### DESCRIPTION OF THE TASK
Identify all lines below that hold "with" and collect them.

Stored data entries
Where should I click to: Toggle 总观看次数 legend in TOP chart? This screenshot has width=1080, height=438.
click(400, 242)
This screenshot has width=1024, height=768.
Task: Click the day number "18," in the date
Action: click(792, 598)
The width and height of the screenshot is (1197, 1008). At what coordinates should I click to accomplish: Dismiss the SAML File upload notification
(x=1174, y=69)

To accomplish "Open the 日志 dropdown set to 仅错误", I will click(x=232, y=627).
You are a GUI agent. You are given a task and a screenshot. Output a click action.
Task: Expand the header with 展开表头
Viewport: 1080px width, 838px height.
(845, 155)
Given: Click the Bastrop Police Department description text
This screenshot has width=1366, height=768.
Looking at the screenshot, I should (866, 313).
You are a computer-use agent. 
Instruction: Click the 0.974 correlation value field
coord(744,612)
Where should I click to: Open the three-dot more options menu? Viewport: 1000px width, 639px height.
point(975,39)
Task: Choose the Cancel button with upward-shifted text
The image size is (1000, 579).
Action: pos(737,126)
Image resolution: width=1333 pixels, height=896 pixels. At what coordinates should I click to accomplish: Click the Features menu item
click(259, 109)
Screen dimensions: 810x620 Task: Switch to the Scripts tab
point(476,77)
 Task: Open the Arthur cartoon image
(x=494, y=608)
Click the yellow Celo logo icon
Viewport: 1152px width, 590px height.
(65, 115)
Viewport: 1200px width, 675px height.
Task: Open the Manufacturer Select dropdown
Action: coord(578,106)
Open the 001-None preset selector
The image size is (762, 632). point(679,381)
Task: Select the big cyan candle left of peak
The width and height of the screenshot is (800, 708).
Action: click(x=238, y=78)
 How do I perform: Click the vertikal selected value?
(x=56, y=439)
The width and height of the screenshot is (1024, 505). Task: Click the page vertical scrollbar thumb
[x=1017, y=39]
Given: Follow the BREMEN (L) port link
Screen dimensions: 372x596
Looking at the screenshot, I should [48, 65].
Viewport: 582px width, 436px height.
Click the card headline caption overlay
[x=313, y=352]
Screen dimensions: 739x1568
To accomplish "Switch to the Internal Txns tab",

### RESULT BELOW
Task: Expand the header with 展开表头
Task: Choose the Cancel button with upward-shifted text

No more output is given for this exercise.